Thanks for your input

I would like to make rhinestone transfer I look at macro (FDO2p and one from Prolink) they seem to make things move faster to completion.


----------



## Rodney (Nov 3, 2004)

:: edited thread TITLE to be more descriptive  ::​


----------



## veedub3 (Mar 29, 2007)

I have FDO2P and rStones that I use in combination. (Either program can do a wonderful job by itself, I just like features in one that the other does not have.) I have about 5 or 6 rhinestone programs I have purchased over the years and not one has every siingle feature I would like but these two together compliment one another a great deal IMO. Being that they are both macros I can have them both open in Corel at the same time which allows me to get the job done faster. I also have the LED macro but rarely use it any more.


----------



## Urbanwear (Jun 10, 2010)

I am using the rStone macro in Corel X5 on one machine and the Drawstone macro on 2 other machines. 

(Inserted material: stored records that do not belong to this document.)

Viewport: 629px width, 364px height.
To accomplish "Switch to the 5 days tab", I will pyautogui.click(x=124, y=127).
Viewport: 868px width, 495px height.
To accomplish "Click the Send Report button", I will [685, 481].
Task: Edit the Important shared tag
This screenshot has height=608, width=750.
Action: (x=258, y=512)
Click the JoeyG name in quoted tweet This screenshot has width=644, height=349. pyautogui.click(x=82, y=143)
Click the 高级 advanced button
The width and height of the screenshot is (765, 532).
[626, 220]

They are both very similar, IMHO probably from the same developer. 


In rStone you cannot edit the size of the stones, the SS10 gives you a 2,9mm hole. So if you are creating templates you can use the next size up SS12 3,2mm, then slightly adjust. 

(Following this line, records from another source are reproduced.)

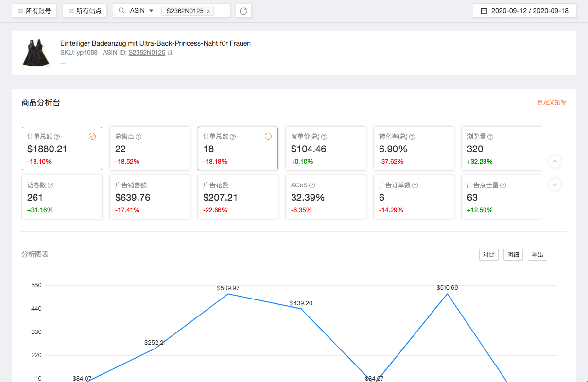Click help icon next to 广告订单数
The image size is (588, 382).
(415, 185)
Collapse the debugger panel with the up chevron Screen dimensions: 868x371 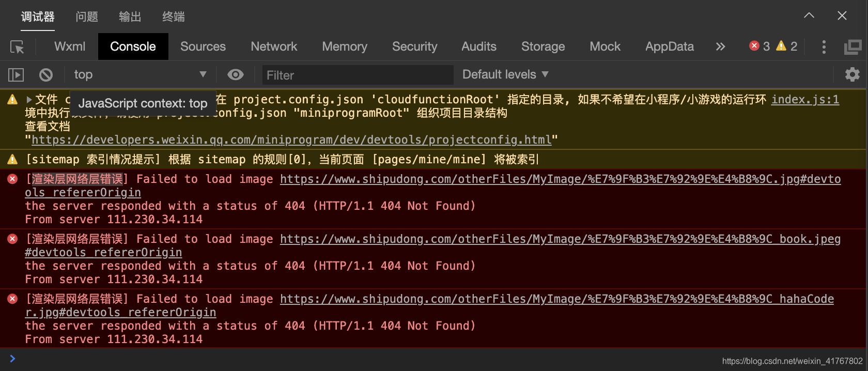pos(809,16)
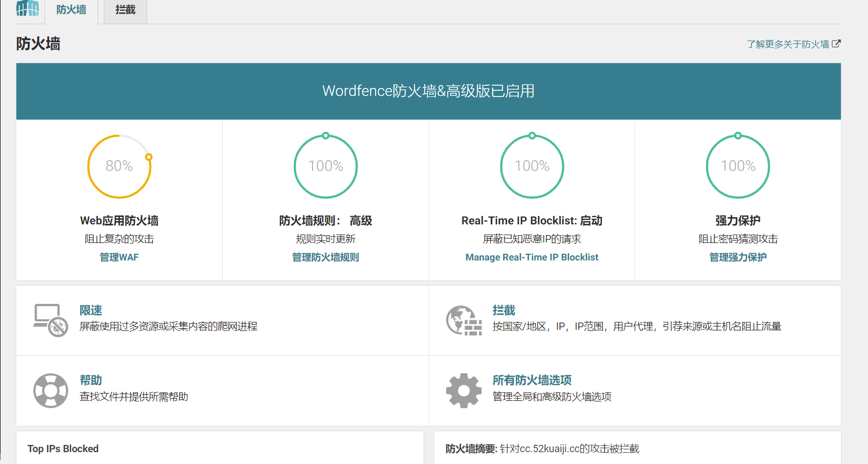Open the 所有防火墙选项 link
Viewport: 868px width, 464px height.
coord(532,380)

I usually create the design in the SS10 mode 2,9mm then I group all the stones and increase to 113,5% which brings me to a 3,29 mm hole size, perfect for my templates. 


In the Drawstone macro you can edit the stone catalogue and give the stones the exact size for your template/cutter. This makes things a little easier as you work in 1:1 ratio. 
Drawstone is now on offer 2 CODES for $34.95, so for what it does its very cheap.
http://corelvba.com/index.php?pages=dra_1


I use these sizes to create my templates, SS6 - 2,49mm hole, SS8 - 2,9mm hole, SS10 3,29mm hole. 
These sizes are okay for my set-up, you can have a slight variation +/- of the hole diameter which will depend on stone types, template material and cutter.


The reason I am using these macros is that my main work is based on vinyl cutting, and colour print transfer working with a Versacam SPI300 and Coreldraw X5. About a month ago I decided to add some rhinestone designs to my tee inventory. I wasn’t quite sure if the rhinestone apparel would give some results so I decided to do a minimum investment/trial in this technique.


Sandblast template starter kit, 100 Gross (14400) Crystal, 50 Gross (7200) of Siam, Emerald and Citrine Korean stones, and the two macros for Coreldraw. Roughly € 283,00 / $ 375,00. 


No gain, but for the moment I have covered my expenses, and in the mean time I have ordered other stones and slightly increased with some new designs.


It’s not easy, a lot of HARD WORK and time to create a design, templates and preparing the rhinestone transfers, especially designs with more colours. To sell I have to stay in a certain price range so often this work isn’t fully paid, not much the cost of the stones but the actual hours in preparing a design and transfers for about 6 tees. 

I like it, it’s fun and I actually relax when I prepare the transfers and it’s also very pleasing to see the final results. All this glitter it’s just great!


I believe there are other macros, complete programs and different machinery which will give quicker and more professional results. 


I am not trying to self promote anything or knock down more professional equipment or software. 

This is a very personal experience of how I am set up for my clients/area and why Iam using these macros. 

My approach to rhinestone may not be the best, but for the moment it was the most suitable, considering my budget and business plans. 


A few designs made with these macros and the Coreldraw custom brush feature.
Roger


----------



## Big R (Apr 25, 2011)

Thanks this is good information  I see now I have to slow down until the money start rolling in.


----------



## maucca (Oct 3, 2011)

Hello everyone. 
Never tried rhinestones, but now i get interested in those. I have Corel Draw 11. Where to get cheap rhinestone software for testing if rhinestones are for me...


----------



## veedub3 (Mar 29, 2007)

maucca said:


> Hello everyone.
> Never tried rhinestones, but now i get interested in those. I have Corel Draw 11. Where to get cheap rhinestone software for testing if rhinestones are for me...


Interesting question....all the Corel Rhinestone macros I have are for version X3 and higher. I don't know of any that works with version 11, unless I am mistaken.


----------



## AquaMermaid (Feb 15, 2014)

do you use both macros on the same computer?


----------



## My Shirt Connect (Jan 24, 2010)

If you use rStones, the 2028 catalog can not be edited for use with rhinestone template material. If you use this link:

rStones 3 - Download

And go to the bottom of the page you can import the Bella catalog. Even if you don't use Bella Machine Cut Rhinestones, you can edit this catalog in rStones. Since you have the ability to edit, you can make your circle sizes to match what you want. 

For Sticky Flock we recommend:

2.5 mm for ss6
3.3 mm for ss10
4.4 mm for ss16
5.2 mm fro ss20

Being able to edit the catalog is a great solution for those that use rStones....

Brian


----------



## idonaldson (Sep 29, 2008)

I use Stone Wizard from the Rhinestone World. Cost a lot more than $35, but I can do a lot with it. I use it with my Ioline Crystal Press so I am not brushing stones. The program has the ability to make sticky flock templates if that is your desire. The shortcuts are good whether you are stoning or not. I do have all of the software that came with the CP to include their design software, but so much easier to work with Corel and their macros.


----------